Saved data entries:
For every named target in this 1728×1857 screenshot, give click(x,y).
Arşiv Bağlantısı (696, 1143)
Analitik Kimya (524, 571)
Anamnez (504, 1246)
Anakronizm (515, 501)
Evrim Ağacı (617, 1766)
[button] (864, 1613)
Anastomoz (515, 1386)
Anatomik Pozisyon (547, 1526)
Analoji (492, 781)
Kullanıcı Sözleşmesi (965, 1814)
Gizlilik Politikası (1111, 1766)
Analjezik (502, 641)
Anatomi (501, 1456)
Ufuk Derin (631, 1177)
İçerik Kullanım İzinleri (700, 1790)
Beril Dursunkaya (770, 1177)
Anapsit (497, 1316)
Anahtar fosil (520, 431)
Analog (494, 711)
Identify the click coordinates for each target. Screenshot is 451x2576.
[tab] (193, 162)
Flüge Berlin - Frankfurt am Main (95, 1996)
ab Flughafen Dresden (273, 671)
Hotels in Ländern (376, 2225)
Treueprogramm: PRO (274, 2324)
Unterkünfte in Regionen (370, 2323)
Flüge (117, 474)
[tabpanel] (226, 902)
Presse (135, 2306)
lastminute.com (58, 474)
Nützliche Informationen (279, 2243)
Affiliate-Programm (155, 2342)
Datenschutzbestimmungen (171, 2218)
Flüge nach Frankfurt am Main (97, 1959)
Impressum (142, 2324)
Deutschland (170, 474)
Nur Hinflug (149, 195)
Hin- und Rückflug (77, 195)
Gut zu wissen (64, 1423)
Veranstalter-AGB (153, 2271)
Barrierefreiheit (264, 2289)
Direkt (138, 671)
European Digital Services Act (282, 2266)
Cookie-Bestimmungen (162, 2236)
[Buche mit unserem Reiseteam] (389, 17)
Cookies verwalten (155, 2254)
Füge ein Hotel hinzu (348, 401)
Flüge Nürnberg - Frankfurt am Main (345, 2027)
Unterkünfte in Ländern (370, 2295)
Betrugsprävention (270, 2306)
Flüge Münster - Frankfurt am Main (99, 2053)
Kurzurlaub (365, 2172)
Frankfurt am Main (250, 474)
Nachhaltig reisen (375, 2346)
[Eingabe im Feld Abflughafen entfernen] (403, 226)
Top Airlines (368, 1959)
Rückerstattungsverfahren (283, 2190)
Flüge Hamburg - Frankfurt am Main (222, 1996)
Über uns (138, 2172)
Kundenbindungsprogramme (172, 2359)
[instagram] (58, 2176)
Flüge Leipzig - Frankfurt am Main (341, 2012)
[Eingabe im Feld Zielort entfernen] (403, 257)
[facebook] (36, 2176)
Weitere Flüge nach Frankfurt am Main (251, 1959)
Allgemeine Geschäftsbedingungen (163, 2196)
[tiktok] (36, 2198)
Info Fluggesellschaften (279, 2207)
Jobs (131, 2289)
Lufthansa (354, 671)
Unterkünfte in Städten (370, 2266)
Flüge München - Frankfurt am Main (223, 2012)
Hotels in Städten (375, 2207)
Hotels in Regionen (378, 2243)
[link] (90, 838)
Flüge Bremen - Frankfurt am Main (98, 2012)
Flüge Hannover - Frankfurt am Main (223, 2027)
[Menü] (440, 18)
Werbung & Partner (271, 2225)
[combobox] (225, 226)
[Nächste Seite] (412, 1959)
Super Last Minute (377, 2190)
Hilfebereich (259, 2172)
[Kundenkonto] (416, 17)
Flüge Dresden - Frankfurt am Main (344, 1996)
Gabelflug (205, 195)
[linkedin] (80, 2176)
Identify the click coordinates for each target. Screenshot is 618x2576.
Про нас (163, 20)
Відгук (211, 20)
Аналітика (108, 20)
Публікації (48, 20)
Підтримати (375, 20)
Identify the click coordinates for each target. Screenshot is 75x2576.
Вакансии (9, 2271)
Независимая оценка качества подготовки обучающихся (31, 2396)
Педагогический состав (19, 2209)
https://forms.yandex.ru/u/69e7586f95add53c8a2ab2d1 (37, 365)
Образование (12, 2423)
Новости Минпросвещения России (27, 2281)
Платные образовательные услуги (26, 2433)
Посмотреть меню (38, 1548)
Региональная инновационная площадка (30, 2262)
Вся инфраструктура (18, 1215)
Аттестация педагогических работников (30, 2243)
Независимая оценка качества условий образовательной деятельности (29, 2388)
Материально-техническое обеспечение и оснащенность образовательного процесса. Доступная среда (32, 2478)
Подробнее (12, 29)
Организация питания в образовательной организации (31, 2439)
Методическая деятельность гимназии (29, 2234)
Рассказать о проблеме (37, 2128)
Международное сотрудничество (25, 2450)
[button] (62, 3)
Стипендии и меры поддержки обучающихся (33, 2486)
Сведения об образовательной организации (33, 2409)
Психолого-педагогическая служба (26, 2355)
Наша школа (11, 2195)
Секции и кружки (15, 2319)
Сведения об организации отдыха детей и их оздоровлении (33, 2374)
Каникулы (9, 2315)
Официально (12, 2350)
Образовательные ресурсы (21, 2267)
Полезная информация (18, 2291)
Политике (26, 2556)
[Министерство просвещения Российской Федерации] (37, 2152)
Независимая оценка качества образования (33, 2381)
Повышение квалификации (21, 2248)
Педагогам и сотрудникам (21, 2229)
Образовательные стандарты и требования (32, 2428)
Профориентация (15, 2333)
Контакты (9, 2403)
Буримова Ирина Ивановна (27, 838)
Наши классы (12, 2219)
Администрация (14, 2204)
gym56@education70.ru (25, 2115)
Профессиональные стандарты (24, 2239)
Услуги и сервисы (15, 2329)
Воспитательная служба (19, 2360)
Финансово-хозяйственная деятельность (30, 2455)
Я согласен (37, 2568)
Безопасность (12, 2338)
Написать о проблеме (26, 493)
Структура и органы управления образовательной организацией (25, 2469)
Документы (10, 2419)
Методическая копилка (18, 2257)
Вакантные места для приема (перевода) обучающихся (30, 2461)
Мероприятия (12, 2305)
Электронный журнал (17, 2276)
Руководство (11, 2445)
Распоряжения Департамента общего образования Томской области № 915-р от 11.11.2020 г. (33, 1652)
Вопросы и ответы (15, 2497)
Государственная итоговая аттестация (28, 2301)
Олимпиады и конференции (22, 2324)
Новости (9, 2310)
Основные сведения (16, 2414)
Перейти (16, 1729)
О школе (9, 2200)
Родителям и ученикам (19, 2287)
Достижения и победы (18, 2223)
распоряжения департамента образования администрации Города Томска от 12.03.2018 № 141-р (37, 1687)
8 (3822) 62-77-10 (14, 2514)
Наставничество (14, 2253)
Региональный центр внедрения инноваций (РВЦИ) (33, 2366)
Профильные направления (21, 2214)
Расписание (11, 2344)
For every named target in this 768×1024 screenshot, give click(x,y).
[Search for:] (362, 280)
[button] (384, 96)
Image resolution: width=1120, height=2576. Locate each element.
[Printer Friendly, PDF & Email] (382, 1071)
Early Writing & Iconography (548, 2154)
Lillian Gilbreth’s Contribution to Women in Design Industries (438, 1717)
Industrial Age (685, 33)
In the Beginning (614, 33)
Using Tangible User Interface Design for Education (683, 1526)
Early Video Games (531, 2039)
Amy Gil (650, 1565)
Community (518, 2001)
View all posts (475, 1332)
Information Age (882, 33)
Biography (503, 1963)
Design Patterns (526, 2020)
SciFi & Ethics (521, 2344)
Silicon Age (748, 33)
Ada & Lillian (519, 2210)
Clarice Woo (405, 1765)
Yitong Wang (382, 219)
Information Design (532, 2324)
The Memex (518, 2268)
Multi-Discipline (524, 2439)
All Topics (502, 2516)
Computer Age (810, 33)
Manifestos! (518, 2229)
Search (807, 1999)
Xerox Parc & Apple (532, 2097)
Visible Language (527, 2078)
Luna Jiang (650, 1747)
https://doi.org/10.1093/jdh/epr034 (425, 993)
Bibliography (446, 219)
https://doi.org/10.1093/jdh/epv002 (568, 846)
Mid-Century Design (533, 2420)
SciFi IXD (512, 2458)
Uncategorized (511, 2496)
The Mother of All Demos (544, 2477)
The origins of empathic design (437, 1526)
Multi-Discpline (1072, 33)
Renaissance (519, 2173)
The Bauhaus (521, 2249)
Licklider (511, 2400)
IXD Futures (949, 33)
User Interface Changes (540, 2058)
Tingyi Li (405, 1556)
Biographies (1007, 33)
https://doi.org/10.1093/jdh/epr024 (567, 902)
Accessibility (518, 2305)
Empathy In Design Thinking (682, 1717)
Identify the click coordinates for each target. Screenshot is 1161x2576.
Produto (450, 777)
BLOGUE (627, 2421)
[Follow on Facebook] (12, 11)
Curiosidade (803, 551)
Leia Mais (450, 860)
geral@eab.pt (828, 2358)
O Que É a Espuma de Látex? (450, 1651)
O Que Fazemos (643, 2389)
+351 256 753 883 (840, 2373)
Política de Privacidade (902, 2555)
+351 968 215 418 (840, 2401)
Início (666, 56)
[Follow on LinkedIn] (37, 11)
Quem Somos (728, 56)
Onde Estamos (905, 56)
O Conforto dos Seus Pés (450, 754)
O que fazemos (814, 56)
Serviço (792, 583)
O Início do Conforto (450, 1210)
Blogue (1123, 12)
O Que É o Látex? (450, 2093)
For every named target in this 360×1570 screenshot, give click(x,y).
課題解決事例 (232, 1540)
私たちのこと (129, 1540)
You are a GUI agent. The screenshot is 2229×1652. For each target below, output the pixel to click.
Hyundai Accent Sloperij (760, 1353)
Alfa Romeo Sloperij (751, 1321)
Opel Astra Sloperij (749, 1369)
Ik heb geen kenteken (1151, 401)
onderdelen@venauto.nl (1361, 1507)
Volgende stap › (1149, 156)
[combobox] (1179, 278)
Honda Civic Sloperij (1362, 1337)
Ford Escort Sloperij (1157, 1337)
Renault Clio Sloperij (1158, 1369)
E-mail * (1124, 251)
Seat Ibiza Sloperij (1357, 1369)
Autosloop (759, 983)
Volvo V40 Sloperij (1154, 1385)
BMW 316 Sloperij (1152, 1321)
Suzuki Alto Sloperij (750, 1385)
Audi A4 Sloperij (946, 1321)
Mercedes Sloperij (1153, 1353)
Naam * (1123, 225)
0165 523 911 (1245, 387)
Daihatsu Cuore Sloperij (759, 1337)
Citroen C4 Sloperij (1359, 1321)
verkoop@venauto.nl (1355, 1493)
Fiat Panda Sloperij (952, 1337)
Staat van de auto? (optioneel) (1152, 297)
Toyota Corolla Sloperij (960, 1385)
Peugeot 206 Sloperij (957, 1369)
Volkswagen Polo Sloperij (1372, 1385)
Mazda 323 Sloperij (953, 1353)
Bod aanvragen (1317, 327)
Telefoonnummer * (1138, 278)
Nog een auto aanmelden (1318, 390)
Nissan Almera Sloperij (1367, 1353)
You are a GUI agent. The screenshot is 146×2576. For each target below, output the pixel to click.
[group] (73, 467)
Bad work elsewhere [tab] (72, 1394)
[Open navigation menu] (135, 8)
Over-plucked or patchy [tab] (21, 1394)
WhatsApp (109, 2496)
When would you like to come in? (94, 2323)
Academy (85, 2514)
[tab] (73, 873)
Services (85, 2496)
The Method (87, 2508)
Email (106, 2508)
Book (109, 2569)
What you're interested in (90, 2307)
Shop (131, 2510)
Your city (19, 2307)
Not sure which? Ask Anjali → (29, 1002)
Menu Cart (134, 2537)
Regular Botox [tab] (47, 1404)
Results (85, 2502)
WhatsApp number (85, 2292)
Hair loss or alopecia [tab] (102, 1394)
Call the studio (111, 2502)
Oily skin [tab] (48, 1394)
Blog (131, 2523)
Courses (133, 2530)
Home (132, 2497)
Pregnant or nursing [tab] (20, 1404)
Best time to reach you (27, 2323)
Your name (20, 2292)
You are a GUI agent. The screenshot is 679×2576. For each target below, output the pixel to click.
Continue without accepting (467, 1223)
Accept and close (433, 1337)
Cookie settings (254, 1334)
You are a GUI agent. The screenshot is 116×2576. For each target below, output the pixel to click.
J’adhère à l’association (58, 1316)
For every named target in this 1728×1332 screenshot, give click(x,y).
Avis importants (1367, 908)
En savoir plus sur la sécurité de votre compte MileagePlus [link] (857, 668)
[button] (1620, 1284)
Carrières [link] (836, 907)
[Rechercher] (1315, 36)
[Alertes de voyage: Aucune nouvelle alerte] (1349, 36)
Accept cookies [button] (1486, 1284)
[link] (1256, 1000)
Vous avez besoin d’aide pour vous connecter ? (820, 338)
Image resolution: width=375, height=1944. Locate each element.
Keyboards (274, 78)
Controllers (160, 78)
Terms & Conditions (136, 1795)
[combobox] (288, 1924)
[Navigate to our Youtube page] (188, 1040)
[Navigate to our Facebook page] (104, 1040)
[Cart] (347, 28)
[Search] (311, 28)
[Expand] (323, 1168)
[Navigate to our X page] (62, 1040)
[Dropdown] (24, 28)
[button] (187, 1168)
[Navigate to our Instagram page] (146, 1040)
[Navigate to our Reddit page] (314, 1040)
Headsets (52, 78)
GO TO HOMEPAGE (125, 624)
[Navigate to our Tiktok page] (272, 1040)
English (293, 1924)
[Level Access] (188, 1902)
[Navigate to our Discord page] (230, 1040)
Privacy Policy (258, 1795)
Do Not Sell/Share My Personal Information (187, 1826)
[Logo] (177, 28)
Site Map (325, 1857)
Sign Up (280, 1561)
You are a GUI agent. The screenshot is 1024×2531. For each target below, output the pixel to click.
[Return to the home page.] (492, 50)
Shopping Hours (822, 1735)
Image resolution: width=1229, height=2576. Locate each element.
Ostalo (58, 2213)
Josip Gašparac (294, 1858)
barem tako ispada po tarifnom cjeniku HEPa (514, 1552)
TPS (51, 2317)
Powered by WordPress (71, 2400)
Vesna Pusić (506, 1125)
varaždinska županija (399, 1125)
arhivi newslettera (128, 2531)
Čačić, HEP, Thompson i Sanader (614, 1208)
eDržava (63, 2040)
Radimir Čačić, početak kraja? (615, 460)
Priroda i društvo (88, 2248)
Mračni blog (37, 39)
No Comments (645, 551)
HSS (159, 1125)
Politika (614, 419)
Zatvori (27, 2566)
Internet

- _Directions for this task_: Your answer must consist solely of the lines from the top of the entries above through the line containing "Rückerstattungsverfahren (283, 2190)", copied exactly, both ends included.

- _Answer_:
For every named target in this 1728×1857 screenshot, give click(x,y).
Arşiv Bağlantısı (696, 1143)
Analitik Kimya (524, 571)
Anamnez (504, 1246)
Anakronizm (515, 501)
Evrim Ağacı (617, 1766)
[button] (864, 1613)
Anastomoz (515, 1386)
Anatomik Pozisyon (547, 1526)
Analoji (492, 781)
Kullanıcı Sözleşmesi (965, 1814)
Gizlilik Politikası (1111, 1766)
Analjezik (502, 641)
Anatomi (501, 1456)
Ufuk Derin (631, 1177)
İçerik Kullanım İzinleri (700, 1790)
Beril Dursunkaya (770, 1177)
Anapsit (497, 1316)
Anahtar fosil (520, 431)
Analog (494, 711)
Identify the click coordinates for each target. Screenshot is 451x2576.
[tab] (193, 162)
Flüge Berlin - Frankfurt am Main (95, 1996)
ab Flughafen Dresden (273, 671)
Hotels in Ländern (376, 2225)
Treueprogramm: PRO (274, 2324)
Unterkünfte in Regionen (370, 2323)
Flüge (117, 474)
[tabpanel] (226, 902)
Presse (135, 2306)
lastminute.com (58, 474)
Nützliche Informationen (279, 2243)
Affiliate-Programm (155, 2342)
Datenschutzbestimmungen (171, 2218)
Flüge nach Frankfurt am Main (97, 1959)
Impressum (142, 2324)
Deutschland (170, 474)
Nur Hinflug (149, 195)
Hin- und Rückflug (77, 195)
Gut zu wissen (64, 1423)
Veranstalter-AGB (153, 2271)
Barrierefreiheit (264, 2289)
Direkt (138, 671)
European Digital Services Act (282, 2266)
Cookie-Bestimmungen (162, 2236)
[Buche mit unserem Reiseteam] (389, 17)
Cookies verwalten (155, 2254)
Füge ein Hotel hinzu (348, 401)
Flüge Nürnberg - Frankfurt am Main (345, 2027)
Unterkünfte in Ländern (370, 2295)
Betrugsprävention (270, 2306)
Flüge Münster - Frankfurt am Main (99, 2053)
Kurzurlaub (365, 2172)
Frankfurt am Main (250, 474)
Nachhaltig reisen (375, 2346)
[Eingabe im Feld Abflughafen entfernen] (403, 226)
Top Airlines (368, 1959)
Rückerstattungsverfahren (283, 2190)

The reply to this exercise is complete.